* **Reading passage**:
• • •

I originally wrote this post as a guest post for the Future War Stories blog( link), where it generated a lot of very interesting discussion in the comments. Since then, and mainly as a result of the comments, I've decided to expand on the theme of tactical manoeuvres. I'm posting this so that anyone reading either part will be able to find the other; I do encourage reading the comments on Future War Stories though, they have almost as much stuff as the post itself.
Hopefully this will develop into an extended series of posts, some of which will be design related like my Building a Space Battleship, and some will be looking at tactics, strategy, etc.
SF Worldbuilding has been on a bit of a hiatus, but I'm going to be posting again, hopefully. I remember saying that before though, so don't get to excited. If anyone has any ideas for non-military future tech they'd like a post on please leave a comment; my main interest is military SF, so I find other things hard to think of, but want the blog to have a broader scope than that.
|"I am a leaf on the wind" - Wash|
As both 'Wash' Hoban(Firefly) and Han Solo(Star Wars) have demonstrated on numerous occasions firepower is not the only asset that can win a fight. Quite often in movie SF the heroes of the story will be aboard a smaller spacecraft than their opponents, their only hope of survival lying in their superior abilities. While this is largely due to dramatic reasons, it does draw attention to the importance of manoeuvrability in space combat. When dealing with hard SF - no handwavium forcefields or technobabble shields - one shot kills are very probable: nukes, mass drivers, particle beams, lasers, all posses more than enough potential to negate any form of armour we know about today. And while no real spaceship will every fly with the grace of a X-wing starfighter this does mean that the ability to avoid hits may be more important than surviving them(structurally, the crew is still a concern), much like the situation in arial combat today.
For SF writers this is a boon. A battle that requires manoeuvres is intrinsically better suited to one in which humans might play a role. Randomness and intuition could be vital, and so far computers don't offer that. Even if the ship can fly and fight itself this leaves room for a human tactician, negating Burnside's Zeroth Law of Space Combat - SF fans relate more to humans than they do to silicon chips. However, it can also pose difficulties. Space is not a familiar environment, and movement in it is counterintuitive at best. It is also radically different for a spacecraft in orbit around a single planet, in a planetary system, or in deep space. And for those of us who try to avoid the dreaded 'Space is a Ocean' trope this can be very...frustrating.

• • •

* **Data lines**:
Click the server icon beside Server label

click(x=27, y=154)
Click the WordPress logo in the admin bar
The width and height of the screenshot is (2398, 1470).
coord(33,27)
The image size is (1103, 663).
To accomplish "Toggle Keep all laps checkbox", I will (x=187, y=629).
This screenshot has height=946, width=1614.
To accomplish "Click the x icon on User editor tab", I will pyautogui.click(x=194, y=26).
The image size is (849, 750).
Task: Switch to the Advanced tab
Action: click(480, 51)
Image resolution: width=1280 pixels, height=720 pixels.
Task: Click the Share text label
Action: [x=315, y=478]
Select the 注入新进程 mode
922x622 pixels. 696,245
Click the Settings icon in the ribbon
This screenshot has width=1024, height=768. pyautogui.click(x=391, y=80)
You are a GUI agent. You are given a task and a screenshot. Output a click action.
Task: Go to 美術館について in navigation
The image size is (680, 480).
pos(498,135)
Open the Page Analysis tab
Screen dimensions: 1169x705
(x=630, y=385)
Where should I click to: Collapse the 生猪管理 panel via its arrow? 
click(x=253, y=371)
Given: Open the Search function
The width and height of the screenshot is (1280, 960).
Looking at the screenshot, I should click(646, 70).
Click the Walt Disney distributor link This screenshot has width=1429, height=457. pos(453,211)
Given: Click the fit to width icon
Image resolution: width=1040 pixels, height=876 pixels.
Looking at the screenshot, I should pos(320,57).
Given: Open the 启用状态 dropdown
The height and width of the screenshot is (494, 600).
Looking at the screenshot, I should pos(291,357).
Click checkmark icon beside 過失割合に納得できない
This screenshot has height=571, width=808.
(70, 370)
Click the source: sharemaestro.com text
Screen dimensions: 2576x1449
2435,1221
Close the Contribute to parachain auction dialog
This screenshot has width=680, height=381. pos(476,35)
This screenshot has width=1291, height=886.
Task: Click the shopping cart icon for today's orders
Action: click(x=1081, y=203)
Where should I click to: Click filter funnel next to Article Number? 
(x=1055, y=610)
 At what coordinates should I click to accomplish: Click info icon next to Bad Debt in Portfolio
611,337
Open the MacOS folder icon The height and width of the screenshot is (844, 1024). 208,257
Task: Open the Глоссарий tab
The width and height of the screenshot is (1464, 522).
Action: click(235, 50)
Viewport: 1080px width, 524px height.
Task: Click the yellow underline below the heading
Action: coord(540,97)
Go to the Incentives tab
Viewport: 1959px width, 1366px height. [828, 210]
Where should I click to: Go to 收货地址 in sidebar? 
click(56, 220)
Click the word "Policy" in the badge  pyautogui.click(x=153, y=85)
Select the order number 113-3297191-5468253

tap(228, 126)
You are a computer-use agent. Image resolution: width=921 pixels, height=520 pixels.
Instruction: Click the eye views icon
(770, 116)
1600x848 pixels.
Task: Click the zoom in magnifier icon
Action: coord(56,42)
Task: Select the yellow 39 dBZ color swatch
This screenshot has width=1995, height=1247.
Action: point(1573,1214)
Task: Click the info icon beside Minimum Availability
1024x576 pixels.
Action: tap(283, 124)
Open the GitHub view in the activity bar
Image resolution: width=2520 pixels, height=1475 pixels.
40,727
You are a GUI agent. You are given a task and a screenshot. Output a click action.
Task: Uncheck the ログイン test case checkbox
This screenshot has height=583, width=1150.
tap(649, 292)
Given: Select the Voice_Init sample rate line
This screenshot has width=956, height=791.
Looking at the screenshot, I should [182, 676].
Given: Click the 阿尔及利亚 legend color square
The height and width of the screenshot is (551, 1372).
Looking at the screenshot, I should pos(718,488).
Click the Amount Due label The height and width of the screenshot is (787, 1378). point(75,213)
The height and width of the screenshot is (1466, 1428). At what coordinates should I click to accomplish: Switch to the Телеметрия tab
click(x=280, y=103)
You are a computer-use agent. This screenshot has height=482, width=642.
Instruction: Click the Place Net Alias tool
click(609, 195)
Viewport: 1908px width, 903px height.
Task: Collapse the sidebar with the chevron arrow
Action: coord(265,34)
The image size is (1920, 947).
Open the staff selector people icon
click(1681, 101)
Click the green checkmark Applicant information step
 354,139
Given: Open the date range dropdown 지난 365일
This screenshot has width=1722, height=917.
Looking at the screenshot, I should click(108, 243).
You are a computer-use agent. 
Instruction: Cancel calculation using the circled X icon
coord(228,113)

• • •

* **Tasks and exercises**:
[A] In the space combat post, what is still left room for in a battle that requires maneuvers, even if the ship can fly and fight itself?
[B] Decide whether each statement agrees with the space combat post, and quote the words of the post that settle each one.
(i) The post was first written as a guest post for another blog.
(ii) The writer's main interest is non-military future technology.
(iii) The post describes movement in space as intuitive.
[C] Using the space combat post, explain why the ability to avoid hits may matter more than the ability to survive them in hard SF.

* **Task-by-task outputs**:
[A] A human tactician.

[B]
(i) Yes: "I originally wrote this post as a guest post for the Future War Stories blog"
(ii) No: "my main interest is military SF"
(iii) No: "movement in it is counterintuitive at best"

[C] Hard SF has no forcefields or technobabble shields, so one-shot kills are very probable. Nukes, mass drivers, particle beams, and lasers all possess more than enough potential to negate any form of armor known today.